* _Texte à lire_:
Et puis je veux passer du temps avec lui, moi qui ai dû le suivre au bar avec des amis, puis à cette stupide fête/match de foot. 
Je propose qu'on reste plutôt un peu dans le resto, à écouter deux chanteurs locaux qui viennent de s'installer. 
Miguel déplace sa chaise pour être à côté de moi. 

Il me demande où est-ce que je compte voyager en fin d'année. 
« Nothing planned for now » 
Et intérieurement, je me dis qu'avec mon voyage à la Nouvelle Orléans en avril, et mes 900€ d'avion pour venir le voir 3 mois plus tard, je ne risque pas de partir bien loin. 
Il acquiesce, et dit que c'est vrai qu'il y a encore le temps. 
Je me demande s'il prévoit qu'on parte ensemble, s'il va proposer quelque chose comme ça. 
Mais... Pourquoi ?

* _À faire_:
A. Traduisez en anglais cette phrase du texte : « Miguel déplace sa chaise pour être à côté de moi. »
B. En deux phrases, faites le résumé du texte.

* _Matériel_:
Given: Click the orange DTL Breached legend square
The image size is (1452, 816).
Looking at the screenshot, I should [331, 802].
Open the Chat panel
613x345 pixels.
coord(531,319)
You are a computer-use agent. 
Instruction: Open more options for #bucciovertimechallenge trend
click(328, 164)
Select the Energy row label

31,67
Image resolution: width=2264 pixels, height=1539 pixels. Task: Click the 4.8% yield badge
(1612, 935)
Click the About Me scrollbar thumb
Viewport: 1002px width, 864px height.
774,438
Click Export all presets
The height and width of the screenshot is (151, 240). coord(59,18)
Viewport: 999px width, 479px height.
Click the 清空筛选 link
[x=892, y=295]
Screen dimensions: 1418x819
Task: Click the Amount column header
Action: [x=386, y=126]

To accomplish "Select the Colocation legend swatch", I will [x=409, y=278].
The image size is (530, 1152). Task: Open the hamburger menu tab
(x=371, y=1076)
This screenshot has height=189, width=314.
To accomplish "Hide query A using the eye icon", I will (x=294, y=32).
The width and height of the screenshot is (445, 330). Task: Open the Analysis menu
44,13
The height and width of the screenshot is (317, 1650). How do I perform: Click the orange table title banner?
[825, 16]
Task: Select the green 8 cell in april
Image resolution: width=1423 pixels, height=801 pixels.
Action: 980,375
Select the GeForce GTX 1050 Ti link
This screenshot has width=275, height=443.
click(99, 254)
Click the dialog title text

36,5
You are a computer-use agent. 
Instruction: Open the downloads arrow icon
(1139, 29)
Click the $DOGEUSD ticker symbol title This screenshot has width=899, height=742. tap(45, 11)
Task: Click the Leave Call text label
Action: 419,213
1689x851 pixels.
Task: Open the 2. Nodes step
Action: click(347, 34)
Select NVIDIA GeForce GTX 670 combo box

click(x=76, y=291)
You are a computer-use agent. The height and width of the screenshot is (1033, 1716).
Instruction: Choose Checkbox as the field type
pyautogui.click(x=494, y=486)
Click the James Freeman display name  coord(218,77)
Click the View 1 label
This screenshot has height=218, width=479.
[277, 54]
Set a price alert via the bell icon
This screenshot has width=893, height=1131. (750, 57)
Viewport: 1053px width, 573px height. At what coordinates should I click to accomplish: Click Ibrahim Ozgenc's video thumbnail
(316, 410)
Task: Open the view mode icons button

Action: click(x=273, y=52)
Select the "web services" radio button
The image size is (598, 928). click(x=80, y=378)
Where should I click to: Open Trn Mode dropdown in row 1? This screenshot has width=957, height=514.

* _Réponses détaillées_:
A. Miguel moves his chair to be next to me.

B. Pour passer du temps avec Miguel, la personne qui raconte propose de rester au resto à écouter deux chanteurs locaux, et Miguel déplace sa chaise pour se mettre à côté d'elle. Interrogée sur ses projets de voyage pour la fin d'année, elle répond que rien n'est prévu, en pensant à son voyage à la Nouvelle-Orléans en avril et aux 900 € d'avion pour aller le voir, puis se demande s'il envisage qu'ils partent ensemble.